Gilbert, I would certainly use the same method of communication. When
a user checks out the shopping card the ecommerce module would contact
authorize.net using the ADC (Authorize Direct Communication) for
authorization. At this point the ecommerce module only has a unique
order ID. If the authorization is succesfull the ecommerce module
receives back the unique transaction code that Authorize.net uses to
refer to the transaction. From this point on there is a common unique
identifier for the transaction.
As always it becomes more complicated when things don't go the way
they should. Suppose the connection between the ecommerce site and
authorize.net breaks before the ecommerce module could record the
transaction code. Or a roling black-out hits our server before the
transaction code has been stored in our database. Or we didn't know
that the connection to the gateway is temporarily broken and we end up
summiting the authorazation request into cyberspace. At that point we
don't know if Authorize.net authorized the transaction or not.

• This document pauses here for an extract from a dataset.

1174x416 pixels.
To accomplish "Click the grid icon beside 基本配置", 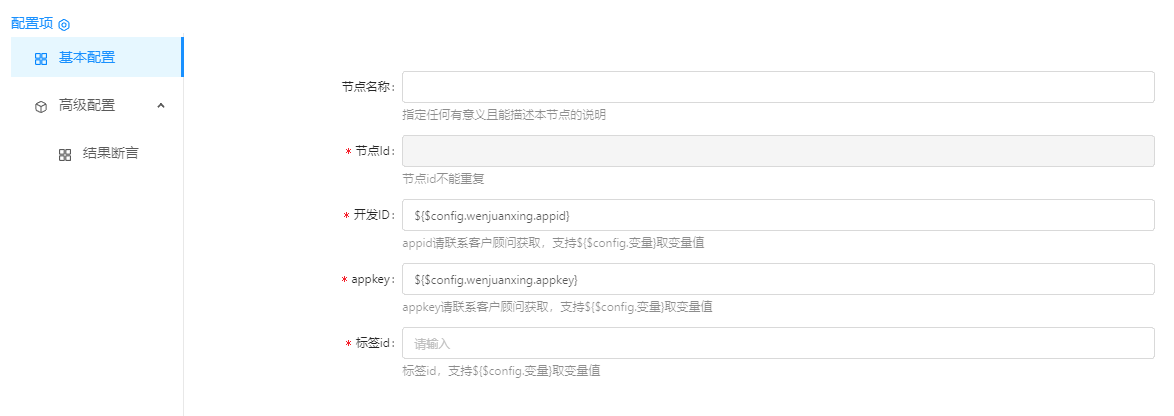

If we assume it didn't and try again later where in fact it had
authorized the transaction only the ecommerce module didn't know that,
we would introduce a new transaction. We have now introduced an orphan
on the authorize.net gateway. One would see this transaction in the
virtual terminal and could void it there. The virtual terminal is a
secure web site of Authorize.net where one can enter and administer
manual credit card transactions. Transactions entered through the ADC
are accessible through the virtual terminal too.
If the virtual terminal of Authorize.net does show the transaction
code for transactions authorized through the ADC one could flag the
aforementioned transaction in the ecommerce module. Lookup the
transaction code in the virtual terminal and enter the code in the
ecommerce module through an admin page. The transaction can then be
completed as usual.
Not all gateways have virtual terminals that show the transaction
code. Intellipay for example doesn't and there is thus no otherway
than to create orphans.
The above scenario is an example of why the
ability to query and to refer to an transaction by a merchant
generated ID is so important.
One could reduce the risk of sending requests for authorazation into
cyberspace by first checking if the authorize.net gateway is
available. The request is only submitted if the service is available
immediately prior to the request it self.
If all submissions to the gateway are logged it is easy to avoid the
introduction of orphans on the gateway site.
Once a transaction code has been optained there is no real need to
query the authorize.net gateway. That is, from the response to
PRIOR_AUTH_CAPTURE and VOID one can infer the state of the transaction.
Most of these thoughts need to tested more.